→ **EXERCISE DIRECTIONS**:
Print the lines from the one containing "736x655 pixels. At" through the one containing "(x=100, y=390)", unchanged and with the pictures left out.

→ **DATASET RECORDS**:
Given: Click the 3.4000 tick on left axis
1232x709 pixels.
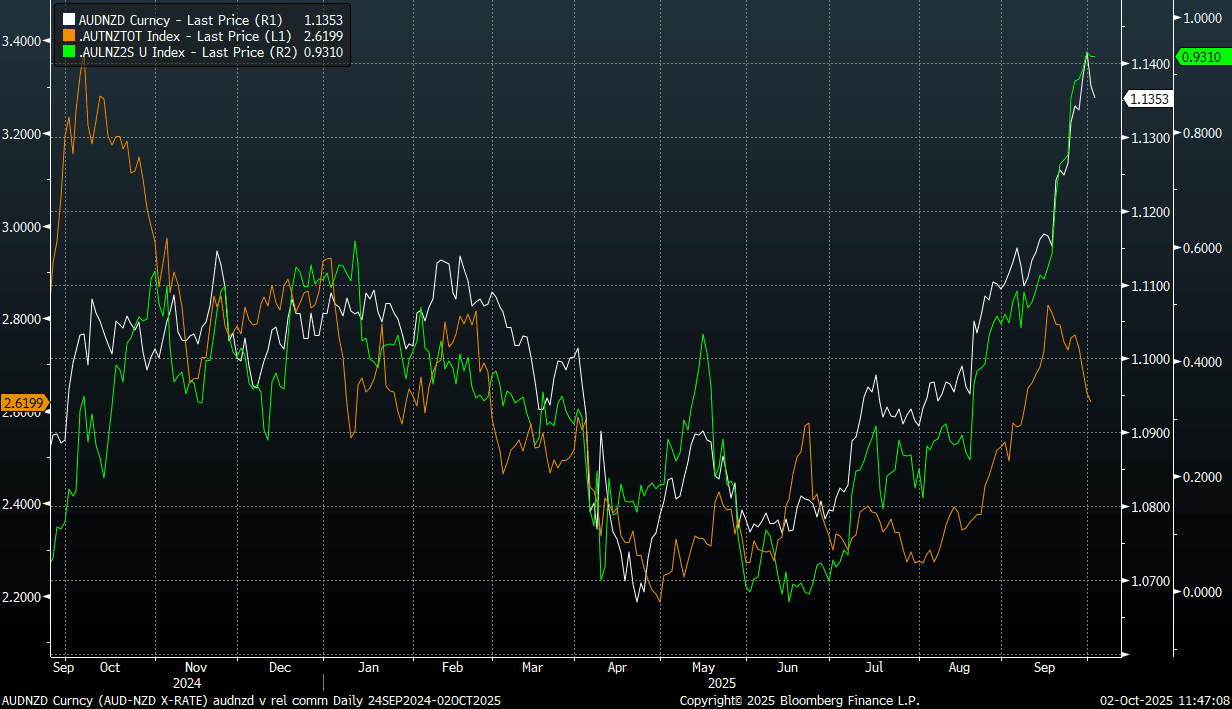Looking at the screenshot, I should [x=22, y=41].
...
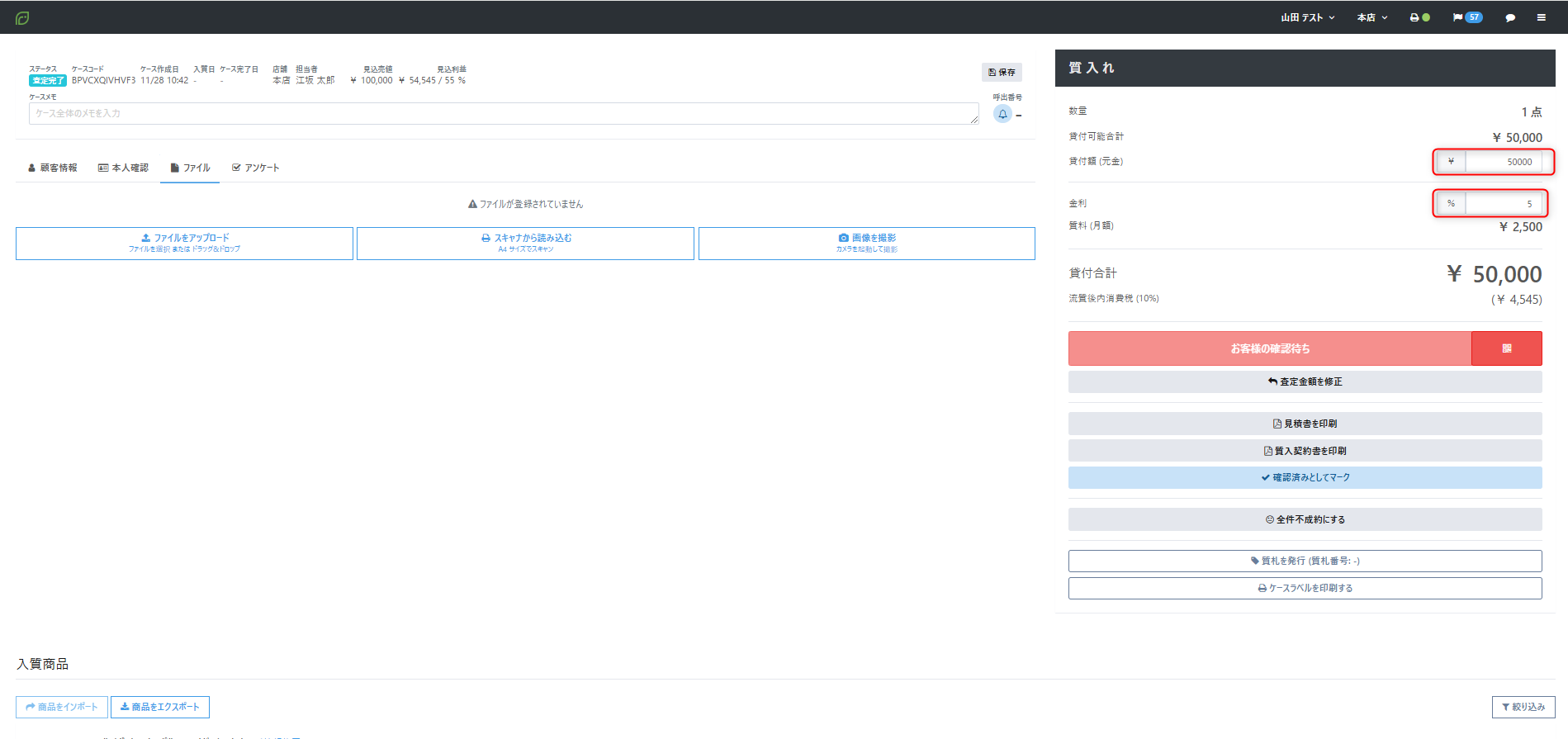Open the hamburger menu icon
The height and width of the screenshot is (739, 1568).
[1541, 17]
* * *
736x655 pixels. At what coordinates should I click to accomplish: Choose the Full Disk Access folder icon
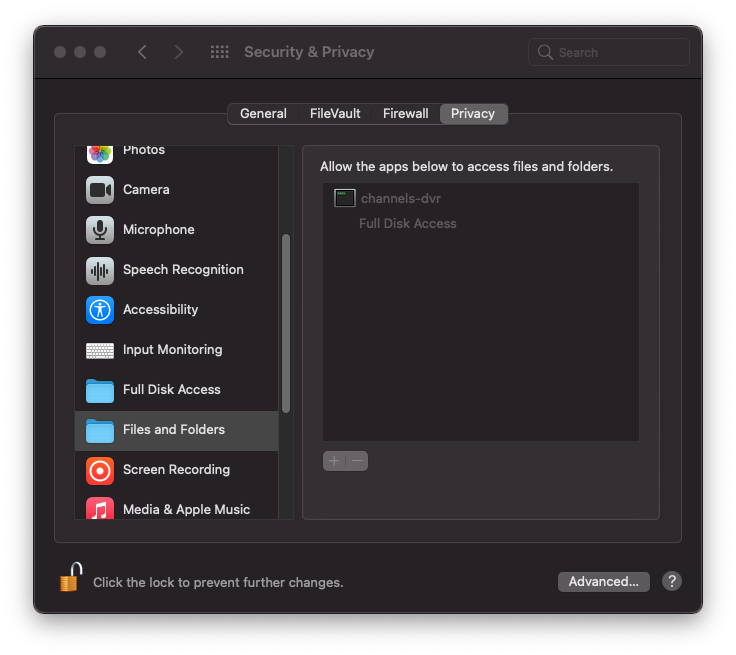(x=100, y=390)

→ **CORRECT RESPONSE**:
736x655 pixels. At what coordinates should I click to accomplish: Choose the Full Disk Access folder icon
(x=100, y=390)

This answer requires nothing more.